複雜性氧化物具有十分豐富的物理性質，其中包含了高溫超導、巨磁阻、焦電、壓電、介電、半導、導電、磁性與光性等優異功能特性。在應用層面，這些新穎的功能性往往還能藉由外加的電場、磁場與應力等刺激來進一步調控其外在功能表現，這也提供了未來新興電子元件的開發一個很好的機會。在此之中最具代表性的材料為鋯鈦酸鉛(Pb(Zr1-xTix)O3，PZT)，其具有優異的壓電特性而成為目前工業最常見的電能-力學能轉換元件，目前也有豐富的學術研究試圖進一步提升其可用性。鋯鈦酸鉛除了壓電特性以外在室溫下還具有鐵電特性，根據成長在不同取向的基板會有不同的鐵電電域結構，然而大多數的研究都集中於成長於(100)取向基板之鋯鈦酸鉛薄膜，對於成長於其他取向基板的研究很稀少。在本研究中，我們以成長於(110)取向基板之鋯鈦酸鉛薄膜作為研究材料，我們使用壓電力顯微鏡( Piezoresponse force microscopy, PFM)研究此材料的電域結構並發現此材料具有兩種共存的相，這是在先前的研究沒有被報導過的。此外，我們發現此兩相共存系統還能藉由外加電場的調控達到這兩種相之間的相轉換，顯示此材料有潛力能設計成多功能相轉變記憶體。

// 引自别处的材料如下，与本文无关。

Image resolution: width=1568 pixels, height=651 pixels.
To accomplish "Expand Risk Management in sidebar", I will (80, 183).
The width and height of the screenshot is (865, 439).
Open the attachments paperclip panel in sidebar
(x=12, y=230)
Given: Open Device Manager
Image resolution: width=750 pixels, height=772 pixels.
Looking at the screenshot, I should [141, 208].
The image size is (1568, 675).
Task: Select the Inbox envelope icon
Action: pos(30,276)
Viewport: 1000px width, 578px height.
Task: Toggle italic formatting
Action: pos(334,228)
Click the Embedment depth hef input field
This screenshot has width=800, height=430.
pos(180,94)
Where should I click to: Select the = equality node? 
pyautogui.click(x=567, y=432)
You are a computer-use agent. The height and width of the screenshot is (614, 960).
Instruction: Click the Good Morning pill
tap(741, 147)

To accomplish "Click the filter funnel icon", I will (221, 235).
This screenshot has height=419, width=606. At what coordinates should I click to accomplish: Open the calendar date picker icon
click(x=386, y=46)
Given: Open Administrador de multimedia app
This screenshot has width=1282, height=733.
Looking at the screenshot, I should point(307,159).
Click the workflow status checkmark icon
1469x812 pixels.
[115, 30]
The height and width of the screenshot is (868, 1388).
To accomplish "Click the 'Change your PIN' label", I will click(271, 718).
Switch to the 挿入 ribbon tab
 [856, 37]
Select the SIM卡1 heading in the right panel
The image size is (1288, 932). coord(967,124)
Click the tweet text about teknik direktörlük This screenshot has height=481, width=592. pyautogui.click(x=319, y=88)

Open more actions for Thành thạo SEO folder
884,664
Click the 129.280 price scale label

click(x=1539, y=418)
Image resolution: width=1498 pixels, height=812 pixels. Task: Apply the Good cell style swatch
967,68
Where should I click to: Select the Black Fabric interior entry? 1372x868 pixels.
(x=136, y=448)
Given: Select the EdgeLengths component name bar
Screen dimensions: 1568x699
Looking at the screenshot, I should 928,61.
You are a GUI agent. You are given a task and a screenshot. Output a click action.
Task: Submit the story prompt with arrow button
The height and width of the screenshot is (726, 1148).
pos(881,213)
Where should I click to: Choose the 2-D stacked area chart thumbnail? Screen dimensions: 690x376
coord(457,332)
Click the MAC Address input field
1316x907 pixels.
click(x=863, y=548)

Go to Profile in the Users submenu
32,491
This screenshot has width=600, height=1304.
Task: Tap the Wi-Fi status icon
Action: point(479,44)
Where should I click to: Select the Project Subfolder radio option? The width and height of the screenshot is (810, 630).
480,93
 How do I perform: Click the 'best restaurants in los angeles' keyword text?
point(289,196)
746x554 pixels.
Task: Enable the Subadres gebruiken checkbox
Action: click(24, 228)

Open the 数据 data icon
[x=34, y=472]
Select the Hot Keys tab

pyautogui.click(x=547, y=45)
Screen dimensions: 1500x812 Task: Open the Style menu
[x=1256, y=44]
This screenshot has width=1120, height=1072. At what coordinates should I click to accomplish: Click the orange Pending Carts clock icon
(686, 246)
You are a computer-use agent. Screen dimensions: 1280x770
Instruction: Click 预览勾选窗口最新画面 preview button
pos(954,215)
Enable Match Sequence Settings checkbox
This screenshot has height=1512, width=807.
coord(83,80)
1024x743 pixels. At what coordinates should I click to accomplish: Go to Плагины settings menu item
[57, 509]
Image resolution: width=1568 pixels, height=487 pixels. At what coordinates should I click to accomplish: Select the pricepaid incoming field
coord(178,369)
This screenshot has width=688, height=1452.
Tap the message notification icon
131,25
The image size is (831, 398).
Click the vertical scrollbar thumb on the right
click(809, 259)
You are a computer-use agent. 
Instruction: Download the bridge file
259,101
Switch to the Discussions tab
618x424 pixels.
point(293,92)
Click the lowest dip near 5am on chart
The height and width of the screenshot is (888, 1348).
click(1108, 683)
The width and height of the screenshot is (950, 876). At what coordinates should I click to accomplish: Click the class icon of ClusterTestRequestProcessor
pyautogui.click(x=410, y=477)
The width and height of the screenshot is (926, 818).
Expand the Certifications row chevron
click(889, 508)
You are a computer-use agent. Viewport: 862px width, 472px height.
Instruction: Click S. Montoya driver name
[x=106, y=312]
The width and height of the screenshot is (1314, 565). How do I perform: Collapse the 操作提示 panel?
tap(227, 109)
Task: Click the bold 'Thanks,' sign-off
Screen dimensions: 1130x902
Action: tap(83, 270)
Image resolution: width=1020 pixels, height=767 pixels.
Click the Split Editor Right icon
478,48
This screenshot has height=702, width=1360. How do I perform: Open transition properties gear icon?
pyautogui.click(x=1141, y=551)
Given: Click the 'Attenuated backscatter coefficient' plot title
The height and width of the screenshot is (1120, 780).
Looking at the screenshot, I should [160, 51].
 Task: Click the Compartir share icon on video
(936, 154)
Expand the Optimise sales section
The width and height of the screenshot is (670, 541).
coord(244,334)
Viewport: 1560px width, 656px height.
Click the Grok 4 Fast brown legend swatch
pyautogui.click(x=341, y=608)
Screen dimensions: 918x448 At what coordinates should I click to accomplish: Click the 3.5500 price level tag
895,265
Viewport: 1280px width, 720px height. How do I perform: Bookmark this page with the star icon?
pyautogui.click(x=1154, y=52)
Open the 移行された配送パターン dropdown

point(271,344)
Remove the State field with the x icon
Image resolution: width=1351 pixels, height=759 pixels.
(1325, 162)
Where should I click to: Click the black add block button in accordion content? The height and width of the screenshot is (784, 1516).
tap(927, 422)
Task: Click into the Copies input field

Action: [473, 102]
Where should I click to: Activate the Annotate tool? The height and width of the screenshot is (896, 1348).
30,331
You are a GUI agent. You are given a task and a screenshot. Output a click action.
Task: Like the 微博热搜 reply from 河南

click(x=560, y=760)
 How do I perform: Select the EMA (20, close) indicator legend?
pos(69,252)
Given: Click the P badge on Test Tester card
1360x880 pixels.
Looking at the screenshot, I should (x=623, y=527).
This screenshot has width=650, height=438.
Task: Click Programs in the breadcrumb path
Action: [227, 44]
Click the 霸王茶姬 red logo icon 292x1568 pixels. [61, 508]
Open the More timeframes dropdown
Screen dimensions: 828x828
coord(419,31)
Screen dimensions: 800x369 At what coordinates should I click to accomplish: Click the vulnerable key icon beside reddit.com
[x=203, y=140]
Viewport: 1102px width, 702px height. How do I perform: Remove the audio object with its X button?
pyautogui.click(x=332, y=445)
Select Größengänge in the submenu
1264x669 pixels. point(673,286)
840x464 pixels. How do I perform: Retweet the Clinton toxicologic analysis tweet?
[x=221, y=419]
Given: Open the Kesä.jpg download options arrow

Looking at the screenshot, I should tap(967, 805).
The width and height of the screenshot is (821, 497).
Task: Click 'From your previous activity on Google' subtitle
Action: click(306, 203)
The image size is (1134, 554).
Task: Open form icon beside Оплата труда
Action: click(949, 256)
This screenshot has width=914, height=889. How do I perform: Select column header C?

我們也透過實驗證實兩相的分布與空間電荷有密切的關係，藉由探針注入的電荷使得有效空間電荷的增減是造成兩相轉換的主要物理機制。

Complex oxides provide a variety of intriguing functionalities, including high temperature superconductivity, multiferroics high-dielectricity, colossal magnetoresistance, and so on. Abundant researches related to the modulation of these intriguing phenomena via external stimuli have been accomplished, which provide great insight into the development of next-generation electronic devices. Among these functional materials, Lead zirconate titanate (Pb(ZrxTi1-x)O3, PZT) is the most commonly studied materials in both industry and academic community due to its remarkable piezoelectricity and corresponding adjustability under controllable fabrication conditions. Ferroelectric PZT thin films exhibit very different ferroelectric domain structure dependent on the orientation of epitaxial substrate. However, most of previous researches focus on (100)-oriented PZT system while the researches for others epitaxial orientation remains scarce. In this study, we investigate the ferroelectric domain structure and dynamic switching behavior of (110)-oriented Pb(Zr0.2Ti0.8)O3 thin films by employing piezoresponse force microscopy (PFM). We observe the (110)-oriented PZT behaves an unreported mixed-phase system which is composed of two degenerate phases, T- and M-phase. It is striking to note that a phase transition between T- and M-phase could be driven by the scanning of a biased AFM tip, which indicates the (110)-oriented PZT has potential for the development of novel phase transition memory. Our results also reveals that the mechanism of phase transition and the final configuration of T- and M-phase is dominant by the evolution of the space charge distribution driven by electric field.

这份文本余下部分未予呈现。